>> Begin Input rows

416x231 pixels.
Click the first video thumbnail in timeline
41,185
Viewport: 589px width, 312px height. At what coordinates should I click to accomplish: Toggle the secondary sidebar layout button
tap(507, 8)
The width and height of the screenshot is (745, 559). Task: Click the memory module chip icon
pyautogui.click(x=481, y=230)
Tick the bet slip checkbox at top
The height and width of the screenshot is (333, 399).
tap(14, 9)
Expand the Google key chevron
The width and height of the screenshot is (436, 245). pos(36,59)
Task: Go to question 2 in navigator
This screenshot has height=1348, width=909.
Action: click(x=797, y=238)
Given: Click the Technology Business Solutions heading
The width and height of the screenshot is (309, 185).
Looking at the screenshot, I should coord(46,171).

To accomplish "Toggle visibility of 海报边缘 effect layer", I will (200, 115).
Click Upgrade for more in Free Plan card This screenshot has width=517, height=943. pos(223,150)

>> End Input rows
>> Begin Input rows

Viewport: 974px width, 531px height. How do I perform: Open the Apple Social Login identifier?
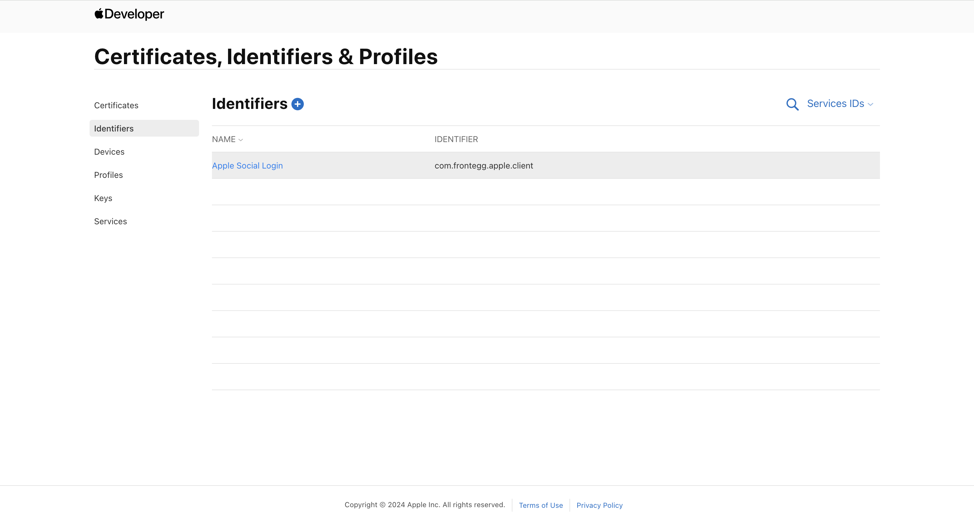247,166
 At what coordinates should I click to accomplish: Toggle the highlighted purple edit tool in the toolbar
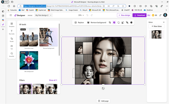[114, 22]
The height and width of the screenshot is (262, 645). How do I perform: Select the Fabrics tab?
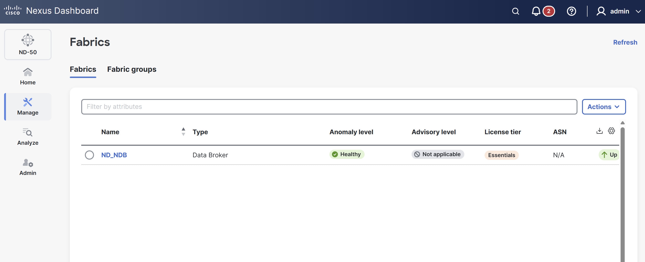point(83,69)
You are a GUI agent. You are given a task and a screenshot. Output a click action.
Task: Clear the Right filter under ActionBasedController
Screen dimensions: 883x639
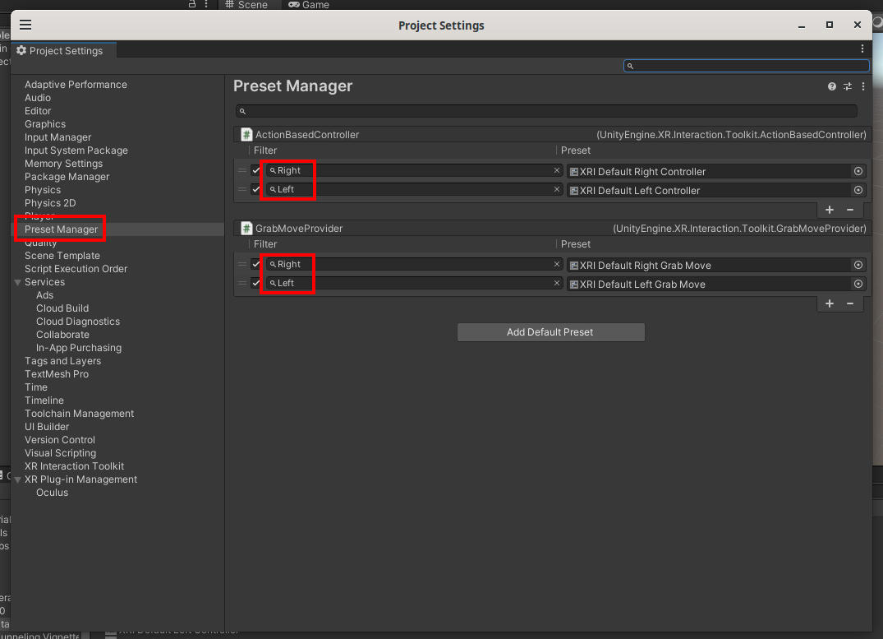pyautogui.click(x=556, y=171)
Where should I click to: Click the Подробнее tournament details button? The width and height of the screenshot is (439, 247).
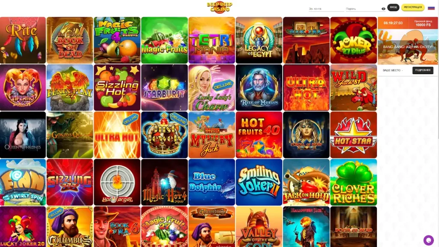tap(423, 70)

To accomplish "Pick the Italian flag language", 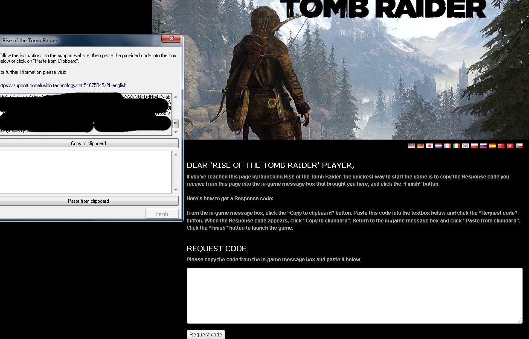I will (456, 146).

>> End Input rows

Exercise >> Revise the part that opens with the line containing "416x231 pixels." and closes with the line containing "Click Upgrade for": change "chevron" to "arrow" and keep everything else unchanged. Return only those lines.

Output of the task >>
416x231 pixels.
Click the first video thumbnail in timeline
41,185
Viewport: 589px width, 312px height. At what coordinates should I click to accomplish: Toggle the secondary sidebar layout button
tap(507, 8)
The width and height of the screenshot is (745, 559). Task: Click the memory module chip icon
pyautogui.click(x=481, y=230)
Tick the bet slip checkbox at top
The height and width of the screenshot is (333, 399).
tap(14, 9)
Expand the Google key arrow
The width and height of the screenshot is (436, 245). pos(36,59)
Task: Go to question 2 in navigator
This screenshot has height=1348, width=909.
Action: click(x=797, y=238)
Given: Click the Technology Business Solutions heading
The width and height of the screenshot is (309, 185).
Looking at the screenshot, I should coord(46,171).

To accomplish "Toggle visibility of 海报边缘 effect layer", I will (200, 115).
Click Upgrade for more in Free Plan card This screenshot has width=517, height=943. pos(223,150)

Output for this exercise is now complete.